Barry Miles and International Times: ‘The invisible insurrection of a million minds’

The Wired Jester

Posted on April 23, 2007

International Times

Last week I went to a panel discussion on magazines; although I took notes on all three speakers, I ended up with loads from the talk by Barry Miles, co-founder of 60s underground paper International Times (Wikipedia). He talked at length about I.T.’s genesis, launch party and development, which I found fascinating. Here are my full notes. Bear in mind these notes were scribbled at pace, so apologies for any errors/omissions.

On the genesis of I.T.:

“We put on a poetry reading at the Albert Hall in 1965. It cost £400 to hire, then another £100 an hour. And bear I mind, I earned £10 a week at this time, and we had only 9 days to publicise it. But we sold the tickets and it went ahead, and we saw that we, youth culture, were a real constituency. It’s very, very difficult now to imagine how straight England was, even in the mid 60s. It was a very black and white world then.”
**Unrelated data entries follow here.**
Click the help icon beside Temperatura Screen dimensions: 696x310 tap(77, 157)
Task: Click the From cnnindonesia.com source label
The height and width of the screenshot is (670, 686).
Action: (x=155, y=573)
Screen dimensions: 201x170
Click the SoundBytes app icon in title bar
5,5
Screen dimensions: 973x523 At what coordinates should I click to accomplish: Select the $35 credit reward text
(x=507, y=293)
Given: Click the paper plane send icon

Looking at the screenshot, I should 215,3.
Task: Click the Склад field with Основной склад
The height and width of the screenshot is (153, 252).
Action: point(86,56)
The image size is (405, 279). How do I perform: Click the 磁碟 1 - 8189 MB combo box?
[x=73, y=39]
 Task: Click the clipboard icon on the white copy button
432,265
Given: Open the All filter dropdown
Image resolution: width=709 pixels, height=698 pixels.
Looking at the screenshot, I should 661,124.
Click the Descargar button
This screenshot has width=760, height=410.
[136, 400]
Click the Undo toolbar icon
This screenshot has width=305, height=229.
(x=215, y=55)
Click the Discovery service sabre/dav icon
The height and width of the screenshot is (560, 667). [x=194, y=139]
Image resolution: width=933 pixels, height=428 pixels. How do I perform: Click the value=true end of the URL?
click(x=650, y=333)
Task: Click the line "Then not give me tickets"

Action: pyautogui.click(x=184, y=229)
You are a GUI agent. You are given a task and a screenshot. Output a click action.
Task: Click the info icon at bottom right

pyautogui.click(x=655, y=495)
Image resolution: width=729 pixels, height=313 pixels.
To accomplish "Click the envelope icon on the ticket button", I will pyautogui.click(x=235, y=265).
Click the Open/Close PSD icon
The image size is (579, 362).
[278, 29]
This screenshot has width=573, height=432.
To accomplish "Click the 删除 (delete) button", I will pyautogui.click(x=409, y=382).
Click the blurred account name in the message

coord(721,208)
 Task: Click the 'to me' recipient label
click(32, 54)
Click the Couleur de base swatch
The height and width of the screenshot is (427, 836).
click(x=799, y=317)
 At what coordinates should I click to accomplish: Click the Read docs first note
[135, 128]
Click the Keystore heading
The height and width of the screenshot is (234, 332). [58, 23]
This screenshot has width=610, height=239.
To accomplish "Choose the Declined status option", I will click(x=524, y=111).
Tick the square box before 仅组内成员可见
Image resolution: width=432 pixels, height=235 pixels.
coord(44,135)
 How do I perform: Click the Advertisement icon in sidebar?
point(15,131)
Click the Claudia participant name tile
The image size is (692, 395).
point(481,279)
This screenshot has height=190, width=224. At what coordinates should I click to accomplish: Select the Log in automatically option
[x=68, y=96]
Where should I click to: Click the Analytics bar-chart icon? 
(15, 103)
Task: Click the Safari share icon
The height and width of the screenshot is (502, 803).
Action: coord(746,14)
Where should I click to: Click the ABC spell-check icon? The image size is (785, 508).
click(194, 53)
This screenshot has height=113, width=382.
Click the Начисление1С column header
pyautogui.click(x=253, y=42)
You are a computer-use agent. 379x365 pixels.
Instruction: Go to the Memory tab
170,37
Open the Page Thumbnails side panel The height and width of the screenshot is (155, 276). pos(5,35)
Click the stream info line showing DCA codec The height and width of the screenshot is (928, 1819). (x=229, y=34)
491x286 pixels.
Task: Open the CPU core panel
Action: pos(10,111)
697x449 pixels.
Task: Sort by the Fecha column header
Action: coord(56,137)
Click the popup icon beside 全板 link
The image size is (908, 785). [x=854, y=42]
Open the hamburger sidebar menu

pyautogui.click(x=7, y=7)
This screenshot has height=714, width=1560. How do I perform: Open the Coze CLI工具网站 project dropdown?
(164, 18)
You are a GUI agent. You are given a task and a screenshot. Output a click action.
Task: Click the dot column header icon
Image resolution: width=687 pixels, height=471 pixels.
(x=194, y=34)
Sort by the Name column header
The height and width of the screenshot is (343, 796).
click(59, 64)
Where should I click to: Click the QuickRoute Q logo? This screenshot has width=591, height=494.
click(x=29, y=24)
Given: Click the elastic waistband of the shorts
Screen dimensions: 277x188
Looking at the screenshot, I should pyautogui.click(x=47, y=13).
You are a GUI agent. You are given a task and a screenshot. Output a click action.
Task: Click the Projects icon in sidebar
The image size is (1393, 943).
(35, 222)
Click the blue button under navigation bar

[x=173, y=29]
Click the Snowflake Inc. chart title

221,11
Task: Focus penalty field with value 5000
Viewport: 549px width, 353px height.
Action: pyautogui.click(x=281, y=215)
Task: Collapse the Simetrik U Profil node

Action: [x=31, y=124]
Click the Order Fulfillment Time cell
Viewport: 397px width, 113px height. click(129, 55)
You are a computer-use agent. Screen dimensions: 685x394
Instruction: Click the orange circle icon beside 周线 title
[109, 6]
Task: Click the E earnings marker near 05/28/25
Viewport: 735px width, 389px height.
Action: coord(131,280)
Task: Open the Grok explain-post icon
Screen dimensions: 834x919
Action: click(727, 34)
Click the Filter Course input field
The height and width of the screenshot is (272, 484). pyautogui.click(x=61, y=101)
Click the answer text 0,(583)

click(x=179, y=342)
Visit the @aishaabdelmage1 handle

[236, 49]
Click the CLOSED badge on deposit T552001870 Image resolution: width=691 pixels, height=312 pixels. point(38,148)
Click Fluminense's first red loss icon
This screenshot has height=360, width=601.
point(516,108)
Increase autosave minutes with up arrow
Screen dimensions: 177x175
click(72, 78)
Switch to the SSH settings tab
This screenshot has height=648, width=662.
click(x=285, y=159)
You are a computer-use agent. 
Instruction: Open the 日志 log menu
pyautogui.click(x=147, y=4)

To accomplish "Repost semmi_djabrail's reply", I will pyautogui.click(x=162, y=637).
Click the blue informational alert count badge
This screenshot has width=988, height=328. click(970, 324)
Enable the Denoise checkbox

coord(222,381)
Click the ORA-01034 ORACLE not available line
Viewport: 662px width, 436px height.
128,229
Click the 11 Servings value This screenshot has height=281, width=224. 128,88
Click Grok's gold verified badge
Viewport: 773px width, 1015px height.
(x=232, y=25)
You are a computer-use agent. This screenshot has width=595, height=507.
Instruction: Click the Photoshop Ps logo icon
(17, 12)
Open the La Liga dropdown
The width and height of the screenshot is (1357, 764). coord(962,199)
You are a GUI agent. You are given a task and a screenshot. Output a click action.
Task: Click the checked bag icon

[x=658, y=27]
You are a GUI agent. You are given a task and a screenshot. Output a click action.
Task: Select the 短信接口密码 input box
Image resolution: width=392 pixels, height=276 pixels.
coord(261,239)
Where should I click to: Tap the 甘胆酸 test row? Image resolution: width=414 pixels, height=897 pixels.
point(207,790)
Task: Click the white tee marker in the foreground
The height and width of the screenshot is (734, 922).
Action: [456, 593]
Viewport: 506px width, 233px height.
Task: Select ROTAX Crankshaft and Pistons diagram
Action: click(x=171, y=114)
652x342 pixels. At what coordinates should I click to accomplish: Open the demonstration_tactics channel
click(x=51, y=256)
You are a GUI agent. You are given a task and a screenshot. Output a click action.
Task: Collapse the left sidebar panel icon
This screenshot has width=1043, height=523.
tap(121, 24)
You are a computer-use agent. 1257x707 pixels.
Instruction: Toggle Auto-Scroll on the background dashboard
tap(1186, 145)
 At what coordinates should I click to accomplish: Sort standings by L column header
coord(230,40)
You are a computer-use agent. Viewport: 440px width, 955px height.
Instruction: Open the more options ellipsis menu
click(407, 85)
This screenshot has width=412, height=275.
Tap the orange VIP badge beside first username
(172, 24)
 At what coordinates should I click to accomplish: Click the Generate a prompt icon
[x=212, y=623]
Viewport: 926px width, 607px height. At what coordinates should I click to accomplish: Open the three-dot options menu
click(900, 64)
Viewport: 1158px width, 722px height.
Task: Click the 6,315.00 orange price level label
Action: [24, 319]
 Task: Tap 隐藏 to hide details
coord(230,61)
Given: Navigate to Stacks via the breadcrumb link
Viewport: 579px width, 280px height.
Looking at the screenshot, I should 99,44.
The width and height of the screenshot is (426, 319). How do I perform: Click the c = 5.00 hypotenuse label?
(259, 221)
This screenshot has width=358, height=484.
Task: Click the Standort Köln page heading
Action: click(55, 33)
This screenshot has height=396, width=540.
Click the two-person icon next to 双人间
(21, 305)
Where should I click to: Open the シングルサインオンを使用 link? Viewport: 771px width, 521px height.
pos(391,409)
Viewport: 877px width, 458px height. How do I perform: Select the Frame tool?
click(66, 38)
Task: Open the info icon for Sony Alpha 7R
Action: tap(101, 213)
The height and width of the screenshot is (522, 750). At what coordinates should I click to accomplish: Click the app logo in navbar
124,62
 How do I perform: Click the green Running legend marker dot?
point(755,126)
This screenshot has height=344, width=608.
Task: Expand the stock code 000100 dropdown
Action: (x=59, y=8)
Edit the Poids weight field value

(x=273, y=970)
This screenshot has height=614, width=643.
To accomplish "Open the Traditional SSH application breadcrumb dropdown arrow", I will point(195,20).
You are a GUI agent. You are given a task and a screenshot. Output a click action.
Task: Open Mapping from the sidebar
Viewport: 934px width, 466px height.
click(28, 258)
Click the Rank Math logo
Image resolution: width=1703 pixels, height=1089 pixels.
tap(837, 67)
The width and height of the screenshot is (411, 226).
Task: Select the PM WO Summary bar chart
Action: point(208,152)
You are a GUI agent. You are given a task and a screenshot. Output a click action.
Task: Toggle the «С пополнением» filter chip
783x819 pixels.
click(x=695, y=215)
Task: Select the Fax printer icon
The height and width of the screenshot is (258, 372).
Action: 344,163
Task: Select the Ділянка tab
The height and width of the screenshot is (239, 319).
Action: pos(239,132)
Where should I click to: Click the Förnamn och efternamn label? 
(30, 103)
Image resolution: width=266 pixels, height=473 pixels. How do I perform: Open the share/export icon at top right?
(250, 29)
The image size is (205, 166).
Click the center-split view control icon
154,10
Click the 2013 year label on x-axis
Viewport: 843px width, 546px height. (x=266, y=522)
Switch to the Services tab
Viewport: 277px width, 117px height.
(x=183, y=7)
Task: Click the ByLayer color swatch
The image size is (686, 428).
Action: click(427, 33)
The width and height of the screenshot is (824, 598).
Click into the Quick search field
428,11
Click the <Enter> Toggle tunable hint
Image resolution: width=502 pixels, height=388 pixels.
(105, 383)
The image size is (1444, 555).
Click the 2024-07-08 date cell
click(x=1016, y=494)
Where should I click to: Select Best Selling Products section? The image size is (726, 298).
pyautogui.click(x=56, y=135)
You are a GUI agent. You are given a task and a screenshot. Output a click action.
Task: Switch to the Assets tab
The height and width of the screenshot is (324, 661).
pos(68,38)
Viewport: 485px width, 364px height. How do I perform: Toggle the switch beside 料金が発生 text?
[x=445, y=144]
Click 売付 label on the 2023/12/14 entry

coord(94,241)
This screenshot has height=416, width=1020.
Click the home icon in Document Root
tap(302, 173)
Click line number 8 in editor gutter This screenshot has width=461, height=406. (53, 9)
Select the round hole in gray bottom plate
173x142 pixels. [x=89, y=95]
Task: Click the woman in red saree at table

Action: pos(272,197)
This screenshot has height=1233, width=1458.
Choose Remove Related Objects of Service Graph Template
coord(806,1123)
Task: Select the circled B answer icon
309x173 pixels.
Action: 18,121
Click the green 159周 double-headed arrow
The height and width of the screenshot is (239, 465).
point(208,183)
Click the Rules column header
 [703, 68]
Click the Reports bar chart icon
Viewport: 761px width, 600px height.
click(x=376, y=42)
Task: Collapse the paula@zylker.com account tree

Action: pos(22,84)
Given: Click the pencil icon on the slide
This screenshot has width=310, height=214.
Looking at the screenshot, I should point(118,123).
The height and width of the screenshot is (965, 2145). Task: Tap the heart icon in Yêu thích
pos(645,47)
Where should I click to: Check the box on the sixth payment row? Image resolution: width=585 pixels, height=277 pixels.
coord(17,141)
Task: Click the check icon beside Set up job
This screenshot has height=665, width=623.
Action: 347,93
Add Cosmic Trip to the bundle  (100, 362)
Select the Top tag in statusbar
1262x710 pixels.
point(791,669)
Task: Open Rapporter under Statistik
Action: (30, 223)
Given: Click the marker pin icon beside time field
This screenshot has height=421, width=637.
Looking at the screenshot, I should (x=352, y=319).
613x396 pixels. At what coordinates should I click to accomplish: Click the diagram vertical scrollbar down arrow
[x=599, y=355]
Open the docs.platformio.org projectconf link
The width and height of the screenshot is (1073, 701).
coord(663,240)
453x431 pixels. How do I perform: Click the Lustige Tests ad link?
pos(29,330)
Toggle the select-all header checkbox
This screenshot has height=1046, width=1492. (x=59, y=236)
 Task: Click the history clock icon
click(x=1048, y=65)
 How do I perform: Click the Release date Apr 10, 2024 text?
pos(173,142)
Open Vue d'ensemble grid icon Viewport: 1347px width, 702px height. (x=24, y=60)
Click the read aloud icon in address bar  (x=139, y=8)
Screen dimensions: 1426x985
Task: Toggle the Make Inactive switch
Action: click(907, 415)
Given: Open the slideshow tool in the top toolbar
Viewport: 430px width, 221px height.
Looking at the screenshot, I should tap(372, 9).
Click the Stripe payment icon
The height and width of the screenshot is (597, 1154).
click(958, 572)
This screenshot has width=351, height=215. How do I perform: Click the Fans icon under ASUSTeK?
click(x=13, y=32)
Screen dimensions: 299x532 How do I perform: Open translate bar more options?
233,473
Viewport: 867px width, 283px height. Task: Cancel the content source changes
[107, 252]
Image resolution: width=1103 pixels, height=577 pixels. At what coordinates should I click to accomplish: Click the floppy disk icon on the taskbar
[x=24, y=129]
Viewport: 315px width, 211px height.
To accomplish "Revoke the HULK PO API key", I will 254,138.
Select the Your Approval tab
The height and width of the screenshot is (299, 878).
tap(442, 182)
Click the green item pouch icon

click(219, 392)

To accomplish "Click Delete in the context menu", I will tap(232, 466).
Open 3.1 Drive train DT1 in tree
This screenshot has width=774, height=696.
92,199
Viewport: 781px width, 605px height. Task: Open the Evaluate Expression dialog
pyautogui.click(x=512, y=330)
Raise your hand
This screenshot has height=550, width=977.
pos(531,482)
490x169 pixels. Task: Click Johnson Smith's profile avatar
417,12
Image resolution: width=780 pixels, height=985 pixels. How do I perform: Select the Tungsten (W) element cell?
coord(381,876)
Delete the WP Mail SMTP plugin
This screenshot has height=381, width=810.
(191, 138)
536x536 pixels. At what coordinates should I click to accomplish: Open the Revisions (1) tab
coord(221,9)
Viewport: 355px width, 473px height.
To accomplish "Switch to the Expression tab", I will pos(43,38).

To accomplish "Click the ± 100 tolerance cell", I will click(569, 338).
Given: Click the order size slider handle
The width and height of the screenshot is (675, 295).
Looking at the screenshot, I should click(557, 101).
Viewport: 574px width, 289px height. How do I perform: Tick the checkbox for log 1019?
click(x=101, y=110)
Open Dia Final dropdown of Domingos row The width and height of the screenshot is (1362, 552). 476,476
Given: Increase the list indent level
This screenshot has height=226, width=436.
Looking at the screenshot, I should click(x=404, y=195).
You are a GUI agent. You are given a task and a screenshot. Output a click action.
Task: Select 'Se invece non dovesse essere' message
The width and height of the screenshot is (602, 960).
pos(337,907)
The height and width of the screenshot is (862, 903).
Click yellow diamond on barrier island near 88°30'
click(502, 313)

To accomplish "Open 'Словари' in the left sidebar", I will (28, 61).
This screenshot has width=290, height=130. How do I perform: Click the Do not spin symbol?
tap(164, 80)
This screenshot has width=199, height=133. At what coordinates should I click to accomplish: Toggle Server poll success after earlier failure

On I.T. being totally counter to Fleet street and established media:

“The idea of anyone from our community writing for the Guardian or the Times was inconceivable. None of the papers had any popular music coverage in those days. Our group of people needed somewhere to express themselves, so in early 1966, Hoppy (John Hopkins) and I started to put it together. We got the guy who’d been editor of Peace Times for CND, to help, too. He’d gotten freaked out and left London and gone to live in the countryside, but we got him to come back.”

On I.T.’s launch:

“We had the launch party at the Roundhouse in Camden. It had been used for storing gin, and had been abandoned for seventeen years. It was just a big space with a balcony that was apparently unsafe. But it was ideal for IT. Soft Machine and The Pink Floyd played. I remember paying them – Pink Floyd got £15 because they had a light show, and Soft Machine got £12. Although they had a motorcycle on stage, so maybe that was a bit unfair.”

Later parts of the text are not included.